Paradise Ridge is an Enhanced Oil Recovery (EOR) company whose primary objective is the re-entry and re-working of existing oil and gas wells. We are not an "exploration company" in the sense that our business and our methods do not involve an attempt to explore for new oil deposits, but rather to exploit known oil and gas fields. Our objective is to existing wells, investing resources to yield increased production, thus mitigating the risks associated with drilling and attempting to bring new wells online.
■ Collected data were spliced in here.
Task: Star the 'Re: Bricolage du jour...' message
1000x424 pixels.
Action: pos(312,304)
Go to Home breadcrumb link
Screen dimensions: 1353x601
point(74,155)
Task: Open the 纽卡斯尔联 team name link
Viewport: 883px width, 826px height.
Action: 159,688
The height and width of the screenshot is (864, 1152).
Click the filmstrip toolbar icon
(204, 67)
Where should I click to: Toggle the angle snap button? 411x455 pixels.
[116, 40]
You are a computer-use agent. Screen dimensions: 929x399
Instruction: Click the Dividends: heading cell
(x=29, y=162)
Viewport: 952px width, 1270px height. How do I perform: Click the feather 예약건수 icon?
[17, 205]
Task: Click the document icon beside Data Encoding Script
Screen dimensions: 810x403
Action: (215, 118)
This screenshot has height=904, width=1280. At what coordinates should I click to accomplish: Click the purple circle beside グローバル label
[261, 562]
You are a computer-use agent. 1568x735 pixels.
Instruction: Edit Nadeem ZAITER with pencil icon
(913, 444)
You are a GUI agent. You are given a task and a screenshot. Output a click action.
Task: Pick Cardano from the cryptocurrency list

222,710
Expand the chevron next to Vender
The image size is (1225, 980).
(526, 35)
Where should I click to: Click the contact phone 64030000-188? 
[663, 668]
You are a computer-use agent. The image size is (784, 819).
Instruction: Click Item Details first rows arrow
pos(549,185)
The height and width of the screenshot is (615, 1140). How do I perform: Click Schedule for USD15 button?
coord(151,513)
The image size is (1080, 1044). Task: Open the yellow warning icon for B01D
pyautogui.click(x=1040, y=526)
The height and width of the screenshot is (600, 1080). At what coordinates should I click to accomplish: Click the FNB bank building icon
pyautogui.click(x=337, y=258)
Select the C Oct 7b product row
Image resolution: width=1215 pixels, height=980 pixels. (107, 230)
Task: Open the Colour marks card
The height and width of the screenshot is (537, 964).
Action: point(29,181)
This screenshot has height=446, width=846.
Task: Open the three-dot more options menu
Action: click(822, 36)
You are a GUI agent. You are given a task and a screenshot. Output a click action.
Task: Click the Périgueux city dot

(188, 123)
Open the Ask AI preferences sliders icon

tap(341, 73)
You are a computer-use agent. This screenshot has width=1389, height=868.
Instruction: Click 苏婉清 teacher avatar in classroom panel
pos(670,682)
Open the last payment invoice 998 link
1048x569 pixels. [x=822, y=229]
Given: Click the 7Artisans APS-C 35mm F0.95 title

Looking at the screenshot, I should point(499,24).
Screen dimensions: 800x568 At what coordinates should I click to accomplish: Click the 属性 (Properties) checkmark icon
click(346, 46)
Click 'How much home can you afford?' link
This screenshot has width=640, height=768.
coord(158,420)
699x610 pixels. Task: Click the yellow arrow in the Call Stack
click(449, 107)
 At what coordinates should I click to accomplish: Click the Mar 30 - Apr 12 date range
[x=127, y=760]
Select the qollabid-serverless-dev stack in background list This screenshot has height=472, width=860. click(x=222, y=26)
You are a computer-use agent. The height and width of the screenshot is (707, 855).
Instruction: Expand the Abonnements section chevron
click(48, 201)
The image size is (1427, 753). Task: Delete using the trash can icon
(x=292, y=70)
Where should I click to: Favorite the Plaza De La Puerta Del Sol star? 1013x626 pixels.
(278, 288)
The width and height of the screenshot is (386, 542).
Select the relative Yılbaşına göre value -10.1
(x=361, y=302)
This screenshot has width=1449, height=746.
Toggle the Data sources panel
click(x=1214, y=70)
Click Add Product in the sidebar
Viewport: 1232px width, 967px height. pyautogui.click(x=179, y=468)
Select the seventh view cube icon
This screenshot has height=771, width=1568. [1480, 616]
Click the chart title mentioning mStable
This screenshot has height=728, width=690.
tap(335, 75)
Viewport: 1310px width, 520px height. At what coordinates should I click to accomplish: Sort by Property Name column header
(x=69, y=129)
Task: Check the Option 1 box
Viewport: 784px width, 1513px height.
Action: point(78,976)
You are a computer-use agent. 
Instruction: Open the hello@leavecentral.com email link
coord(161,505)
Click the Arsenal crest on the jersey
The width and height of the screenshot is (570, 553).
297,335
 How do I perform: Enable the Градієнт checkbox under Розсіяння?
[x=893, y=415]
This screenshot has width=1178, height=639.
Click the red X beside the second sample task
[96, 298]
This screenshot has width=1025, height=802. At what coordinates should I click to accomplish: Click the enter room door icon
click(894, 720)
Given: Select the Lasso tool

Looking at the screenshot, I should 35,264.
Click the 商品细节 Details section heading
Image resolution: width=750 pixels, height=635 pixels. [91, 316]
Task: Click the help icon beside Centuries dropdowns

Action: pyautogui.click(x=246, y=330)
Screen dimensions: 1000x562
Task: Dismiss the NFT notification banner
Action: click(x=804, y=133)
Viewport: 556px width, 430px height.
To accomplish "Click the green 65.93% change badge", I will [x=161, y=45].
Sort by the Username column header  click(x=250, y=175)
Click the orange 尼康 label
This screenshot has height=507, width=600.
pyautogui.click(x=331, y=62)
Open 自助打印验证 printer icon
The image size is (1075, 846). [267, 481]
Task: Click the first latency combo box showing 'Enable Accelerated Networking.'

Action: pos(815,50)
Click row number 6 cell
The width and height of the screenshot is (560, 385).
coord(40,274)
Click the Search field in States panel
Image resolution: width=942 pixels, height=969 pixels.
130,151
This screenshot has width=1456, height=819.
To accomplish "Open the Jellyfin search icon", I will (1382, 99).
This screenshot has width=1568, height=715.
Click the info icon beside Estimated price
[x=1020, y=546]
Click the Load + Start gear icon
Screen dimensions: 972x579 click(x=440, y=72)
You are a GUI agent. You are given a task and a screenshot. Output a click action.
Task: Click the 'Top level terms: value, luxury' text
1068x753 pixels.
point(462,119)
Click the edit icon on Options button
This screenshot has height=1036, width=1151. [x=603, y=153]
The recent downturn in worldwide oil prices from $100 a barrel to today, has resulted in dire circumstances in the U.S. domestic oil industry. Large multinational corporations continue to sell off assets to pay down bank debt, lay off staff and close operations to consolidate. The fate of the small, independent producer is even worse. Faced with the inability to raise capital from traditional lending sources such as banks, small operators either go bankrupt or barely hang on to what little production they have. Today, there are tens of thousands of oil wells in California, Texas, Louisiana, Oklahoma and Kansas that have been reduced to “stripper well status”—a marginal oil or gas well that is nearing the end of its economic life.
Small producers need to recomplete their wells to remain in business but lack the cash flow required to do so. Many of these once profitable oil wells are being prematurely plugged and abandoned. The Paradise Ridge business model is to provide the small CAPEX required for these recompletion efforts to the mutual benefit of both well-owner and Paradise Ridge.
Historically, domestic wells produce an average of 50 to 100 barrels per day. An individual oil field tends to produce at its maximum rate at the start of its life. This production rate eventually declines at a rate that depends on the oil reservoir and the type of drive mechanism. In order to maintain production levels, most will at some point require recompletion efforts to boost production back to former levels. Recompletion often involves stimulation of the reservoir, perforating old or new casing, and completing sections of pay often overlooked in upper or lower reservoirs to liberate the hydrocarbons. There are many opportunities, as wells decline below economic levels, specifically in reservoirs above 5,000 vertical feet where recompletion costs are low.